I've started the discussion on the mailing list: http://lists.llvm.org/pipermail/llvm-dev/2020-March/139706.html

@ruiu should we merge this change in the meantime? When yaml2obj change would happen it would be pretty straightforward to change the test introduced here.

ruiu accepted this revision.Tue, Mar 3, 10:18 PM

LGTM with this change.

As to how to test this, I'm fine with checking in a binary file until you extend yaml2obj so that the tool can produce an ExtendedDLLCharacterstics section. It isn't ideal but we already have a few binary files in our test suite.

lld/COFF/Writer.cpp
179

You should use write32le to guarantee that you are writing the four bytes in the little-endian order. Windows machines are all little-endian, but if you by any chance cross-build a Windows binary on a big-endian machine (e.g. creating an UEFI or Windows binary on PPC32BE using lld), this code would write a word in a wrong order. I believe there's a PPC big-endian bot, so this code would fail on the bot if you check this in as-is.

penzn updated this revision to Diff 248389.Wed, Mar 4, 9:16 PM

Use write32le to set extended DLL characteristics.

penzn marked an inline comment as done.Wed, Mar 4, 9:21 PM

Another minor edit, I moved COFF test files for llvm-readobj to the directory where the rest of them are now.

LGTM with this change.

As to how to test this, I'm fine with checking in a binary file until you extend yaml2obj so that the tool can produce an ExtendedDLLCharacterstics section. It isn't ideal but we already have a few binary files in our test suite.

Thank you! Made the change. I don't have commit rights, help with the merge will be greatly appreciated.

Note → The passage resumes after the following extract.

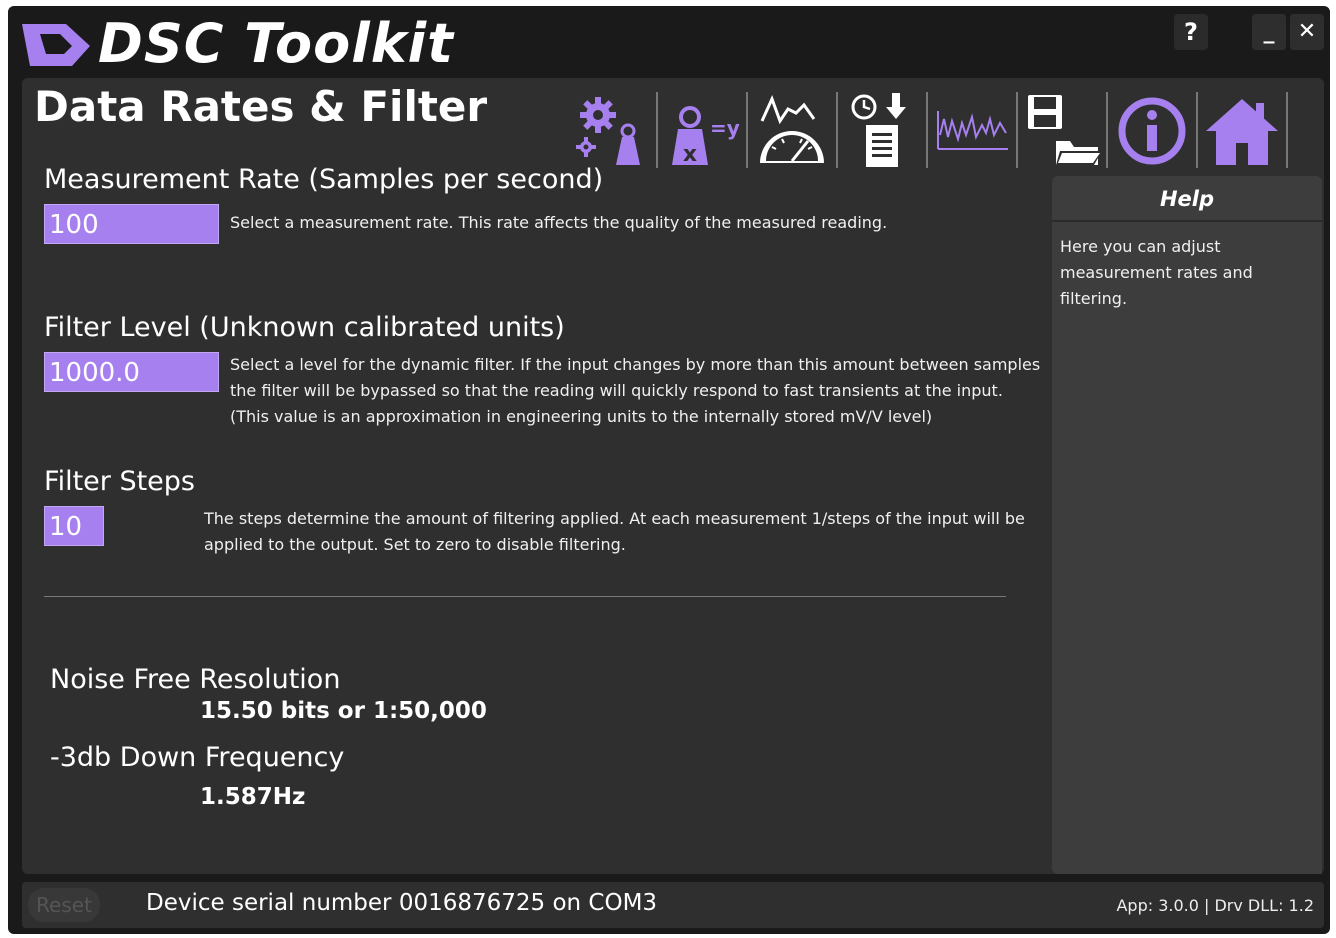 This screenshot has height=938, width=1336. Describe the element at coordinates (525, 596) in the screenshot. I see `section-divider` at that location.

Looks like there's a lot of clang-format issues in this that need addressing before this gets committed?

ruiu added a comment.Thu, Mar 5, 9:48 PM

I tried to apply your patch to submit, but it looks like your test file (llvm/test/tools/llvm-readobj/COFF/Inputs/has_cet.exe) cannot be downloaded from Phabricator. Can you upload a file somewhere and send me the URL? Or you can encode with base64 and send it to me via email.

penzn updated this revision to Diff 250117.EditedThu, Mar 12, 6:43 PM

Formatting; also instructions on building test image.

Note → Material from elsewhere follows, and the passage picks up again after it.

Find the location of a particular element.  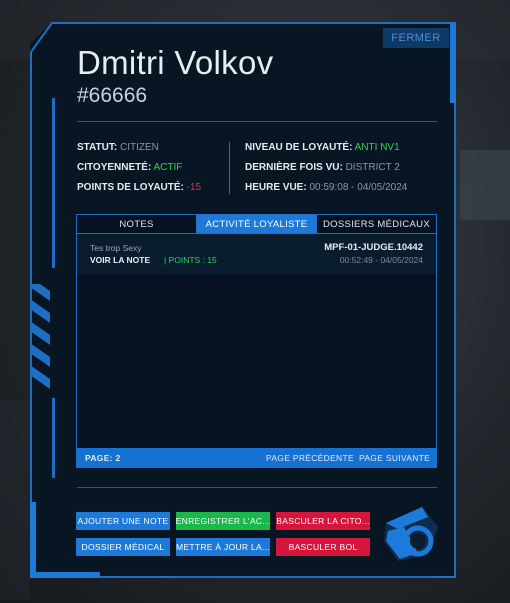

info-citizenship: CITOYENNETÉ: ACTIF is located at coordinates (130, 168).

base64 encoding attached, also made a gist for it: https://gist.github.com/penzn/0c512ba24f615b91c2bccbcc38bfd933

I am trying to attach unencoded file here as well, let's see if Phabricator would agree.

MaskRay added inline comments.Thu, Mar 12, 9:31 PM
llvm/test/tools/llvm-readobj/COFF/cetcompat.test
5

We should avoid a checked-in binary if possible. Can't it be synthesized from a YAML file?

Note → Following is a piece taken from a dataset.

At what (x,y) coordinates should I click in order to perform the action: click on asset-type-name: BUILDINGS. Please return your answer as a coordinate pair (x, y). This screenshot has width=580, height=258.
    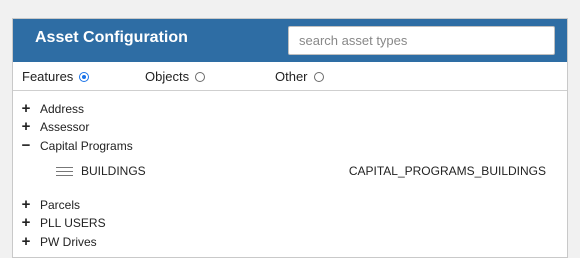
    Looking at the image, I should click on (114, 171).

ruiu added a comment.Fri, Mar 13, 3:45 AM

That's discussed on llvm-dev, and I think that even though we should ideally extend
the tool to handle the new bit, it shouldn't block this patch. This patch adds a missing
flag that was added to MSVC link.exe recently.

penzn marked 2 inline comments as done.Fri, Mar 13, 1:40 PM

I had to edit the comment above, looks like I took snapshot from directory when I was reproducing build instructions, instead of actual test directory. Now the exe and base64 encoding above (in the gist as well) are correct and the test should pass.

llvm/test/tools/llvm-readobj/COFF/cetcompat.test
5

Not at this stage, yaml2obj still needs work to support it. As @ruiu pointed out there is discussion on llvm-dev about making that change.

This revision was automatically updated to reflect the committed changes.